Mi madre me aseguró antes de irse que la señora que cada cierto tiempo viene a hacer la limpieza, solo en casos de urgencia en los que nosotros no podemos asear, vendría este mes en su ausencia, pero le insistí para que no la llamara alegando ser capaz de hacer por mí misma todo lo necesario. Y no lo fui del todo, pero no me arrepiento de mi decisión. Estoy más que orgullosa, aunque no trabajé sola, y observo todo con fascinación, feliz porque el resultado es favorable, porque mis niños han crecido rápido y además, se han convertido en adolescentes responsables en el proceso, algo que vale la pena presumir.
No me demoro en esto lo que me gustaría, pues abandono mi escrutinio y por lo mismo mis pensamientos para acercarme a la primera planta desde donde Adam me apremia.
Obedezco y al descender me posiciono frente a él, que no hace más que acusarme porque según su criterio me demoré mucho más tiempo del que prometí en la ducha, acusación que indignada rebato. A veces me reclaman porque me alimento como un ave al tratarse de proporciones pequeñas, y después porque no puedo ser así cuando se trata de bañarme, como si el agua fuese suya y no un regalo del universo. Ella y yo existimos para estar juntas, y eso él y todos lo deben entender.
—No me fastidies —exijo, pero suavizo mi mandato depositando un sonoro beso en su mejilla para que no dramatice un berrinche.
El chico entorna los ojos a modo de reproche, pero acaba sonriendo derrotado y sin palabras cuando acompaño mi gesto con un guiño.

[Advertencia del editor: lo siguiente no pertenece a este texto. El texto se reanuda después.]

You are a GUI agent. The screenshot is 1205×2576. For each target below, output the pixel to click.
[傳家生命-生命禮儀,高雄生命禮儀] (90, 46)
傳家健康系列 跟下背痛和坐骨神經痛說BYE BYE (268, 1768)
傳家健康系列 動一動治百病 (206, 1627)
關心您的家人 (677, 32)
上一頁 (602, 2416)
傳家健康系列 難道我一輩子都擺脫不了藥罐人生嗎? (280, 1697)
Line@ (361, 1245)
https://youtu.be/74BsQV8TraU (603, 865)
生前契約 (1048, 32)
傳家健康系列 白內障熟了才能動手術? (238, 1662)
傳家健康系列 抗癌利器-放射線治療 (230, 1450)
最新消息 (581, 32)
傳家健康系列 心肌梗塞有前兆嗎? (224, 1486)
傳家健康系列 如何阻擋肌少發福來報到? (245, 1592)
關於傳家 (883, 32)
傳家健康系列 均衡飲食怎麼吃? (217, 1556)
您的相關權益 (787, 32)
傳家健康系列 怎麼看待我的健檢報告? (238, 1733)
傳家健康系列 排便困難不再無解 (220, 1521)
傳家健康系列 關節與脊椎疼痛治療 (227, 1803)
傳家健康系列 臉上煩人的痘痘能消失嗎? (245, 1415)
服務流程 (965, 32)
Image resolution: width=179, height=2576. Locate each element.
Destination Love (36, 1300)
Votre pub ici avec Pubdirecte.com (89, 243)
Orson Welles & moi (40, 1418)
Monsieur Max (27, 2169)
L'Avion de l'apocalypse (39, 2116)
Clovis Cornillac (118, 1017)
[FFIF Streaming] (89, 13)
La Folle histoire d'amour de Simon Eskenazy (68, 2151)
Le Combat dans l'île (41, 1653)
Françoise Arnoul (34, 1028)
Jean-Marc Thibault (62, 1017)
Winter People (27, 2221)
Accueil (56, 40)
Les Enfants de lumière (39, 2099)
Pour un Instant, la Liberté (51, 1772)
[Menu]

Satisfecha, tomo dos galletas rellenas de chocolate del cuenco que alguno trajo y depositó sobre la mesa de centro y me dejo caer con pesadez sobre el sofá a un lado de Julieth, que se mantiene a la derecha de su novio, y cruzo mis piernas una sobre la otra al estilo indio. Adam no demora en sentarse entre mi mejor amiga y yo en el suelo, tomando también de la superficie de vidrio snacks para comer, y Haniel se mantiene al otro extremo de la sala en uno de los sillones bebiendo de su vaso de refresco.
Todos permanecemos en silencio de forma inconsciente, viendo hacia el frente la pantalla del televisor encendida con la película que ya elegimos ver, pero a la que mantenemos sin dar inicio por la espera de Lucas que se está tardando más de lo que aseguró y de lo que a mí me gusta por una única razón, y es porque aunque estoy consciente como hace rato de que no tengo derechos para hacer esto, no puedo evitar sentirme ansiosa y molesta por el hecho de que pase tanto tiempo con Lily.
—¿Vamos a esperar a Lucas toda la vida o ya podemos empezar? —Julieth impetra, bastante impaciente mientras toma un puñado de papitas de una de las bolsas que tomó de la alacena para ella sola. Se lleva tres de estas tajadas a la boca, masticándolas sin ningún tipo de educación, pero aunque me resulta desagradable no digo nada. Agradezco más bien que sea ella quien hable, porque yo no quiero exponerme haciéndoles notar que me preocupa más de lo que debería y de lo que es aceptable esta situación—. ¿En serio dijo que vendría en dos horas, Lulú? —asiento, confirmándolo silente. Ella vuelve a introducir más de los snacks a su cavidad bucal, viendo seria al frente y masticando con una fuerza innecesaria—. Lo quiero matar, maldita sea... —masculla—. Mintió solo por estar con esa. ¿Qué demonios se cree?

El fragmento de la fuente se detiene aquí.